_Task details:_ Please return every record below exactly as it stands.

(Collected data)

Segment Open

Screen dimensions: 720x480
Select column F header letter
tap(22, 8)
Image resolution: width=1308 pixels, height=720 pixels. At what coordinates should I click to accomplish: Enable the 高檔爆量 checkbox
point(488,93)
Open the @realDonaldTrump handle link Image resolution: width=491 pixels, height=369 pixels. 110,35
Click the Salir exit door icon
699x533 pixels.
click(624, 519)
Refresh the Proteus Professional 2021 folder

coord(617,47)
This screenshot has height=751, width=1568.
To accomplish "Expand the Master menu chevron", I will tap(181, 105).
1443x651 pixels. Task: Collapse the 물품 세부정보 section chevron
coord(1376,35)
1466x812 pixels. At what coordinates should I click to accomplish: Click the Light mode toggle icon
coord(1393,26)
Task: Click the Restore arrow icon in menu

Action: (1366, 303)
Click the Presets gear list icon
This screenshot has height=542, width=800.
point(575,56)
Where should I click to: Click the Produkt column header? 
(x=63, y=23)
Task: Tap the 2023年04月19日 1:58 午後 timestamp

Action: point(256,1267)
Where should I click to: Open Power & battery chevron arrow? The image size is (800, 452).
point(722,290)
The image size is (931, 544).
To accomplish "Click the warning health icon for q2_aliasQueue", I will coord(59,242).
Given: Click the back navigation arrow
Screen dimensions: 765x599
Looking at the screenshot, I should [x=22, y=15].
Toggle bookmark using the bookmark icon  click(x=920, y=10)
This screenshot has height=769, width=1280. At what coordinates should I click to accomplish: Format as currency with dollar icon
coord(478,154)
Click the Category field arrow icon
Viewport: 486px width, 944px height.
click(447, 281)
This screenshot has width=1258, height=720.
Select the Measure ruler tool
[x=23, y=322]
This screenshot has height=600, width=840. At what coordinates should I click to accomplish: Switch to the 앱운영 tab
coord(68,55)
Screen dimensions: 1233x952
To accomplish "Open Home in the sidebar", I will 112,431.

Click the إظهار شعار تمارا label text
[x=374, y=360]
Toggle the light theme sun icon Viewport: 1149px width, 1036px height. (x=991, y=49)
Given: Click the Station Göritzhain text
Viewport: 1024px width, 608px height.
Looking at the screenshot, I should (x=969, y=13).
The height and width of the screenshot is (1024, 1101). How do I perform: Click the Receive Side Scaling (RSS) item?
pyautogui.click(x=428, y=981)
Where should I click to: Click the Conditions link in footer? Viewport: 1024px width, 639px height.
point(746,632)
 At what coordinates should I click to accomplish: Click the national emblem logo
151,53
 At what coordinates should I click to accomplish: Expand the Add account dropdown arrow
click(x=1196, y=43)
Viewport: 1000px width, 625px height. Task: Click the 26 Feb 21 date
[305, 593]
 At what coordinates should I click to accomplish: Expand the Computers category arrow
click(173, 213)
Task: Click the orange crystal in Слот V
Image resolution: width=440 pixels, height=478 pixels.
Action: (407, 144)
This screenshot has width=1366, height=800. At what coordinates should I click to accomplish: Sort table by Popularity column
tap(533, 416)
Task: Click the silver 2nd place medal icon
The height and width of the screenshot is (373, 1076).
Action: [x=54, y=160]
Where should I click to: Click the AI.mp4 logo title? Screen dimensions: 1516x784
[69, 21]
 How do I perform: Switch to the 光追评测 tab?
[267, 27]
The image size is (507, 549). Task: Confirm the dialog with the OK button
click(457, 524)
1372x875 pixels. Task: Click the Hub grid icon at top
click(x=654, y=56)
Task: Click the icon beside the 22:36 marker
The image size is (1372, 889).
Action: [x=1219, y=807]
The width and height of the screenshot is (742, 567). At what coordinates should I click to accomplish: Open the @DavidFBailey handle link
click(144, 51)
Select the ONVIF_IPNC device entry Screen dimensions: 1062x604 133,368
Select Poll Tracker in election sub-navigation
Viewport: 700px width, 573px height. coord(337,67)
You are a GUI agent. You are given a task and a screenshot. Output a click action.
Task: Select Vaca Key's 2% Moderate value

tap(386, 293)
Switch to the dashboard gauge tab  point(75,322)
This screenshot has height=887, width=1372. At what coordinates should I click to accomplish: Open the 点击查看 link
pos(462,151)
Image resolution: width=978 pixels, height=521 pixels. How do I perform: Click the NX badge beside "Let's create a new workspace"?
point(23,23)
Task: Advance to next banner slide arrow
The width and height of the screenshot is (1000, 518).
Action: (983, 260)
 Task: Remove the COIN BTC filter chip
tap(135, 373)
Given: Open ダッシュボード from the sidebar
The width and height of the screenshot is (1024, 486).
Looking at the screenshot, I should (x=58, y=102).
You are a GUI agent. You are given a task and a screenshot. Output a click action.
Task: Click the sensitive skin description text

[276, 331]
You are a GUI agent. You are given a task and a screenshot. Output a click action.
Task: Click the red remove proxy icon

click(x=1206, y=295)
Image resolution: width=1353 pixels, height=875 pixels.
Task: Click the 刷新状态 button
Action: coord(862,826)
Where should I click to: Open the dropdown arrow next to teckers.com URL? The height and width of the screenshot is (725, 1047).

Segment Closed

_Worked solution:_
Screen dimensions: 720x480
Select column F header letter
tap(22, 8)
Image resolution: width=1308 pixels, height=720 pixels. At what coordinates should I click to accomplish: Enable the 高檔爆量 checkbox
point(488,93)
Open the @realDonaldTrump handle link Image resolution: width=491 pixels, height=369 pixels. 110,35
Click the Salir exit door icon
699x533 pixels.
click(624, 519)
Refresh the Proteus Professional 2021 folder

coord(617,47)
This screenshot has height=751, width=1568.
To accomplish "Expand the Master menu chevron", I will tap(181, 105).
1443x651 pixels. Task: Collapse the 물품 세부정보 section chevron
coord(1376,35)
1466x812 pixels. At what coordinates should I click to accomplish: Click the Light mode toggle icon
coord(1393,26)
Task: Click the Restore arrow icon in menu

Action: (1366, 303)
Click the Presets gear list icon
This screenshot has height=542, width=800.
point(575,56)
Where should I click to: Click the Produkt column header? 
(x=63, y=23)
Task: Tap the 2023年04月19日 1:58 午後 timestamp

Action: point(256,1267)
Where should I click to: Open Power & battery chevron arrow? The image size is (800, 452).
point(722,290)
The image size is (931, 544).
To accomplish "Click the warning health icon for q2_aliasQueue", I will coord(59,242).
Given: Click the back navigation arrow
Screen dimensions: 765x599
Looking at the screenshot, I should [x=22, y=15].
Toggle bookmark using the bookmark icon  click(x=920, y=10)
This screenshot has height=769, width=1280. At what coordinates should I click to accomplish: Format as currency with dollar icon
coord(478,154)
Click the Category field arrow icon
Viewport: 486px width, 944px height.
click(447, 281)
This screenshot has width=1258, height=720.
Select the Measure ruler tool
[x=23, y=322]
This screenshot has height=600, width=840. At what coordinates should I click to accomplish: Switch to the 앱운영 tab
coord(68,55)
Screen dimensions: 1233x952
To accomplish "Open Home in the sidebar", I will 112,431.

Click the إظهار شعار تمارا label text
[x=374, y=360]
Toggle the light theme sun icon Viewport: 1149px width, 1036px height. (x=991, y=49)
Given: Click the Station Göritzhain text
Viewport: 1024px width, 608px height.
Looking at the screenshot, I should (x=969, y=13).
The height and width of the screenshot is (1024, 1101). How do I perform: Click the Receive Side Scaling (RSS) item?
pyautogui.click(x=428, y=981)
Where should I click to: Click the Conditions link in footer? Viewport: 1024px width, 639px height.
point(746,632)
 At what coordinates should I click to accomplish: Click the national emblem logo
151,53
 At what coordinates should I click to accomplish: Expand the Add account dropdown arrow
click(x=1196, y=43)
Viewport: 1000px width, 625px height. Task: Click the 26 Feb 21 date
[305, 593]
 At what coordinates should I click to accomplish: Expand the Computers category arrow
click(173, 213)
Task: Click the orange crystal in Слот V
Image resolution: width=440 pixels, height=478 pixels.
Action: (407, 144)
This screenshot has width=1366, height=800. At what coordinates should I click to accomplish: Sort table by Popularity column
tap(533, 416)
Task: Click the silver 2nd place medal icon
The height and width of the screenshot is (373, 1076).
Action: [x=54, y=160]
Where should I click to: Click the AI.mp4 logo title? Screen dimensions: 1516x784
[69, 21]
 How do I perform: Switch to the 光追评测 tab?
[267, 27]
The image size is (507, 549). Task: Confirm the dialog with the OK button
click(457, 524)
1372x875 pixels. Task: Click the Hub grid icon at top
click(x=654, y=56)
Task: Click the icon beside the 22:36 marker
The image size is (1372, 889).
Action: [x=1219, y=807]
The width and height of the screenshot is (742, 567). At what coordinates should I click to accomplish: Open the @DavidFBailey handle link
click(144, 51)
Select the ONVIF_IPNC device entry Screen dimensions: 1062x604 133,368
Select Poll Tracker in election sub-navigation
Viewport: 700px width, 573px height. coord(337,67)
You are a GUI agent. You are given a task and a screenshot. Output a click action.
Task: Select Vaca Key's 2% Moderate value

tap(386, 293)
Switch to the dashboard gauge tab  point(75,322)
This screenshot has height=887, width=1372. At what coordinates should I click to accomplish: Open the 点击查看 link
pos(462,151)
Image resolution: width=978 pixels, height=521 pixels. How do I perform: Click the NX badge beside "Let's create a new workspace"?
point(23,23)
Task: Advance to next banner slide arrow
The width and height of the screenshot is (1000, 518).
Action: (983, 260)
 Task: Remove the COIN BTC filter chip
tap(135, 373)
Given: Open ダッシュボード from the sidebar
The width and height of the screenshot is (1024, 486).
Looking at the screenshot, I should (x=58, y=102).
You are a GUI agent. You are given a task and a screenshot. Output a click action.
Task: Click the sensitive skin description text

[276, 331]
You are a GUI agent. You are given a task and a screenshot. Output a click action.
Task: Click the red remove proxy icon

click(x=1206, y=295)
Image resolution: width=1353 pixels, height=875 pixels.
Task: Click the 刷新状态 button
Action: coord(862,826)
Where should I click to: Open the dropdown arrow next to teckers.com URL? The height and width of the screenshot is (725, 1047).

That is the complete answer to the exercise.